Jangan Protes Kalau Blogger Beropini

suzuki

Yola dulur yang budiman…. Paradigma ngeblog sekarang sudah mulai berbeda dibandingkan 6 tahun yang lalu atau sebelumnya. Sekarang, jika blogger beropini di blognya, ada sebagian golongan yang mencibir dan protes. Hal ini banyak deka jumpai dan deka rasakan sendiri.

ilustrasi-blog

Deka sering menjumpai di kolom komentar ada komentator yang bilang: jangan ke blog anu, banyak opininya, jangan ke eta, penggiringan opini. Lebih baik ke blog iyeu, beritannya netral nggak beropini. Well…sebenarnya ya normal saja ada opini seperti itu, apalagi yang berkomentar belum mengenal dunia blog lebih lama. Dan deka maklum, karena blog motor khususnya sekarang yang tenar adalah blog yang banyak menyajikan berita.

Blog sekarang kecenderungannya mempunyai manfaat seperti media online, portal berita. Sebenarnya hal itu bisa membiaskan perbedaan blog dengan portal berita atau koran online. Btw itu juga hak masing-masing blogger, karena memang tidak ada aturan baku tentang ngeblog. Namun hal itu akan membuat kegaduhan berita di media apapun. Ingat, blog dalam menyampaikan berita tidak punya kode etik jurnalistik. Berita di blog dianggap liar kalau dari sudut pandang wartawan media yang terikat aturan dan kode etik jurnalistik.

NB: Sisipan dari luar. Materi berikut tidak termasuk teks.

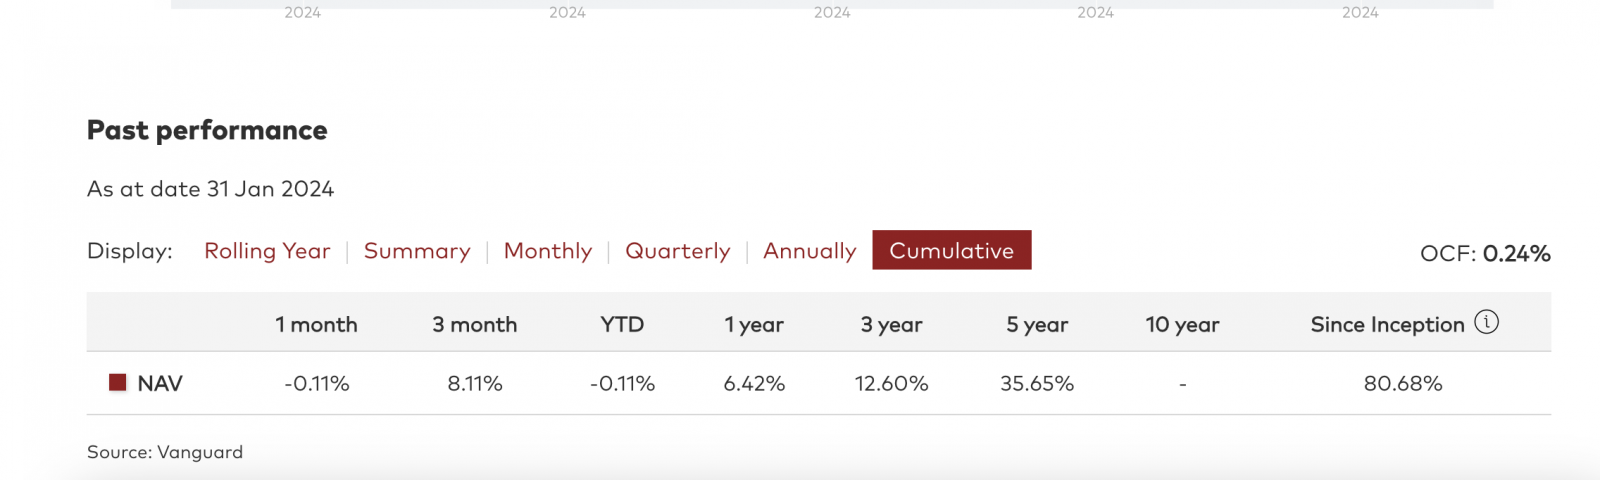Open the Since Inception info icon
Screen dimensions: 1600x480
(1486, 322)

Hal itu bisa jadi di suatu saat akan menjadi friksi, karena punya tujuan yang sama.. Menyebarkan berita dari sumber yang sama, namun blog punya keuntungan publish lebih cepat dibandingkan wartawan mainstream. Nah… Blogger informatif seperti ini yang banyak digemari sekarang. Alasannya dapat info lebih cepat, dan lebih murah dibandingkan media mainstream. Sehingga pembaca yang baru mengenal dunia blog akan merasa aneh kalau menemui blog yang tulisannya berisi opini blogger.

Padahal blog sendiri muncul untuk menampung orang-orang yang hobby menulis, seperti catatan harian dalam bentuk digital dan bisa diakses oleh publik. Jadi blog memang sarangnya opini penulis pada awalnya. Karya tulis di blog tentu sangat kental dengan subyektifitas penulis, sudut pandang penulis. Dan di situlah diferensiasi antar blog, karena isi pikiran dan gaya bahasa antar blogger tidak ada yang sama persis.

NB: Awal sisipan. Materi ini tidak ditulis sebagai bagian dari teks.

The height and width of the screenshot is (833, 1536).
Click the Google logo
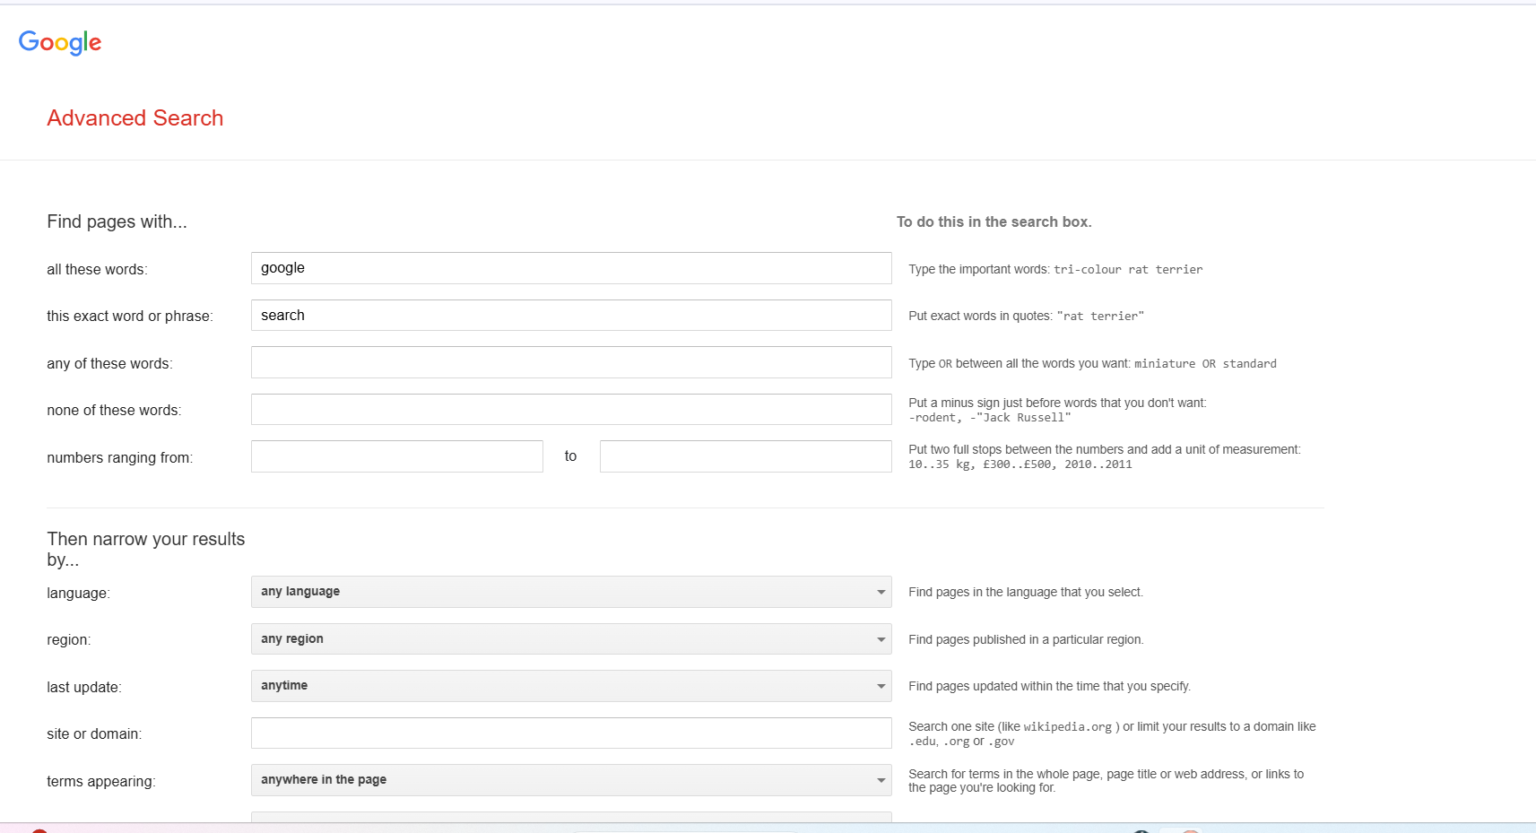coord(59,42)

ilustrasi-pengunjung-blog_663_382

Ketika sebuah blog menyampaikan sebuah informasi, berita, tentu point of viewnya dari pribadi blogger tersebut. Dan itu sah, karena ini adalah blog… bukan portal berita, koran digital. Di dunia blog, sumber berita yang sama, bisa jadi akan menjadi banyak interpretasi tergantung isi kepala masing-masing blogger. Dan itulah yang membuat blog menjadi berwarna warni, beda persepsi dan beda gaya bahasa.

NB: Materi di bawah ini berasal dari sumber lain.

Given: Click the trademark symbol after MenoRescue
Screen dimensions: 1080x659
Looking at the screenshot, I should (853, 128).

Kalau blog seperti itu berarti informasi menjadi bias dong? Betul… Membaca informasi dari blog memang mengajak pembaca menjadi pembaca yang cerdas. Pembaca yang ikut mempelajari isi berita, kemudia baru menilai isi informasi. Blog mengajak pembaca menentukan sendiri mana tulisan yang dianggap sesuai dengan pola pikirnya. Blog mengajak pembacanya ikut mikir, kalau pikirannya tidak sesuai, ada kolom komentar disitu untuk mengkritisi penulis.Jika blog seperti itu, maka blog tidak akan bersinggungan dengan media informasi mainstream. Karena muaranya beda, di blog ada informasi yang simetris, di blog kita diajak kritis dan berani beropini sesuai pola pikir masing-masing, baik penulis atau pembaca.

Disini deka tidak menyalahkan blog yang mirip dengan portal berita…. Tidak sama sekali..namun hanya ingin menyampaikan saja ke pembaca, bahwa blog tidak harus seperti itu, seperti portal berita. Justru di blog lah pada awalnya sebagai ajang penampung opini penulis, berbeda dengan tujuan portal berita.

Jadi kalau membaca informasi di blog berupa opini blogger, ya jangan protes… Memang begitulah tulisan di blog, makin banyak baca blog, wawasan dari berbagai sudut pandang akan bertambah.